When his 10-year-old nephew, Benny, is struck by a hit-and-run driver, Charlie Doyle immediately jumps into action. Unfortunately, Charlie is drunk and isn’t making the best decisions. When he gets Benny to the hospital, the boy has suffered substantial brain damage. Why didn’t Charlie just call an ambulance and let the professionals handle it? That’s what his neighbors begin to whisper about—and whether it was drunk Charlie who hit Benny in the first place. Following the accident, Charlie’s life begins to spiral out of control.
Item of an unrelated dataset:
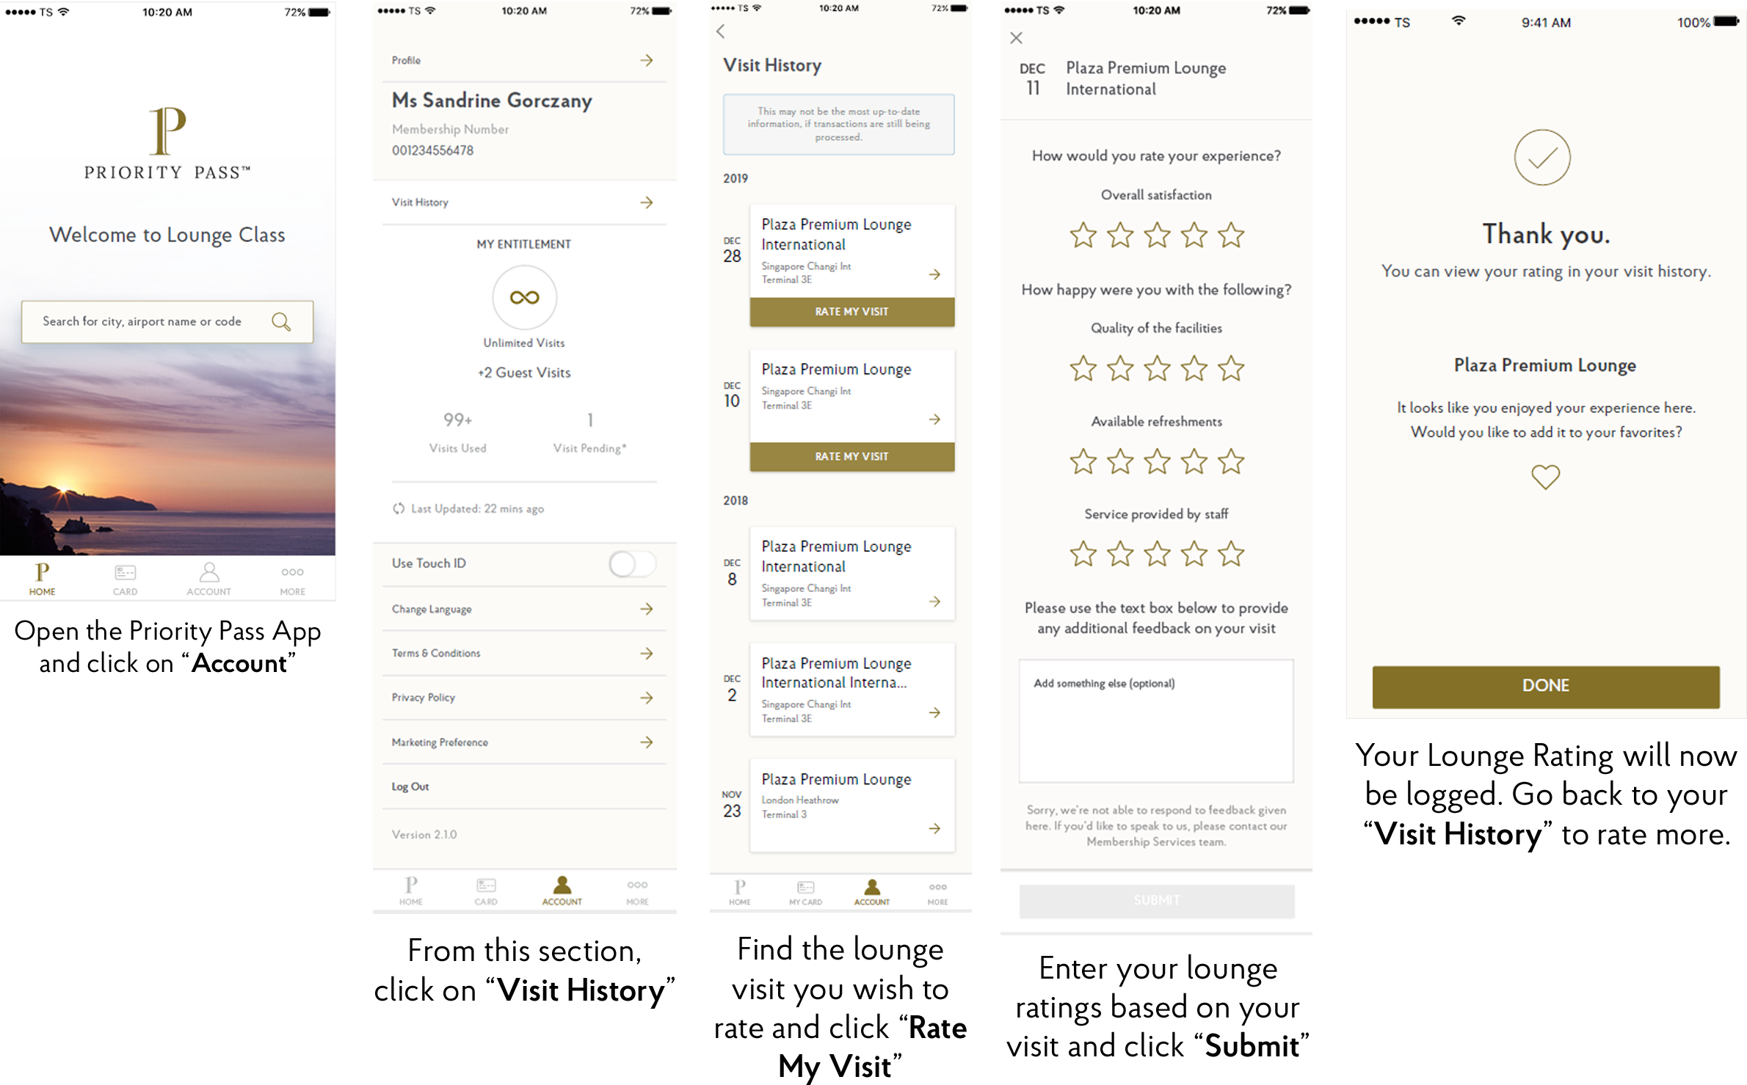Tap the Priority Pass home icon
This screenshot has height=1085, width=1747.
point(43,572)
He quits his job at an insurance agency, suspects that his wife may be cheating on him with his brother-in-law, and learns that his 18-year-old daughter, Velijah, was recently arrested for stealing booze from a liquor store. Then a sinkhole opens up and ruins Thanksgiving dinner. Charlie gets a job with a different insurance company—a lot of other sinkholes have opened up in the neighborhood—but his mission is actually to prevent people from collecting on their policies. When Charlie embarks on this unethical scheme with his new neighbor, blackmailer Effie Malfeezian, he also hopes to discover who exactly hit Benny. If he can figure out who did it, he may be able to clear his name and fix his family—and maybe even forgive himself. Smith’s (Scabland, 2017) prose walks the fine line between realism and slight absurdity, fashioning intriguingly odd scenarios. “What I’d like you to do, as a Secret Insurance Agent, is watch people,” explains Tammy Williams, Charlie’s handler. “Gather information. Even on people we’ve already paid out claims to on other matters. I want to know where our money is going. And where it’s not going.” The novel ends up in some unexpected (and slightly unbelievable) places, but the author constructs his world with enough logic and detail that readers will be happy to accompany him into the extraordinary. The result is a dark satire of suburban life reminiscent at times of Tom Perrota and A.M. Holmes.
A humorous and compelling domestic tale about a man pushed to the edge.